Crowdfunding The Future of Indie Film

Aspiring filmmakers have always struggled to find a way to get their projects made, from racking-up credit card bills to persuading investors that their film is the next Paranormal Activity. When that film is only 10 minutes long, it’s especially hard. Just ask NYC-based filmmaker Jim McMahon:
“I’m a filmmaker at heart, but there are days when I wish I’d been born with a passion for writing instead. All I’d need is my laptop and a table at Starbucks,” he said, perhaps only half-joking.

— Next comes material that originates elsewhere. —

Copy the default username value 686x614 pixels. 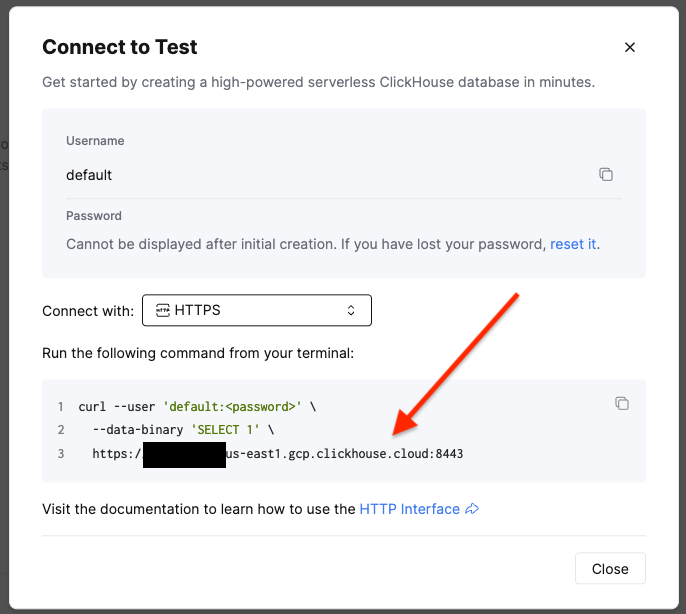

Jim didn’t initially set out to be a filmmaker. He enrolled at the University of Montana thinking he’d be a veterinarian, but instead spent the winter snowboarding and the summer hanging at the local river. It wasn’t long before his grades suffered and he was forced to leave school. Unsure of what to do, he joined the Army National Guard. “Basic training was every bit as hard as it looks, and I regretted my enlistment immediately. But, I must admit, the structured regiment made me get my life together. Also, I learned how to survive the apocalypse.”

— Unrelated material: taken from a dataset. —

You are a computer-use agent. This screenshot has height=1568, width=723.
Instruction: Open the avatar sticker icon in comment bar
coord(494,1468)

After 16 weeks of basic training, he re-enrolled in school, changing his major to journalism, with an emphasis in radio/TV production. It was in his senior TV production class that a classmate told him about a film called Fight Club that had just opened at the local theater. He went to see it, and had an epiphany: “My mind was blown. I remember telling my classmate the next day ‘Someone made that movie!’ I guess I just hadn’t ever thought about the fact that I could do that for a living.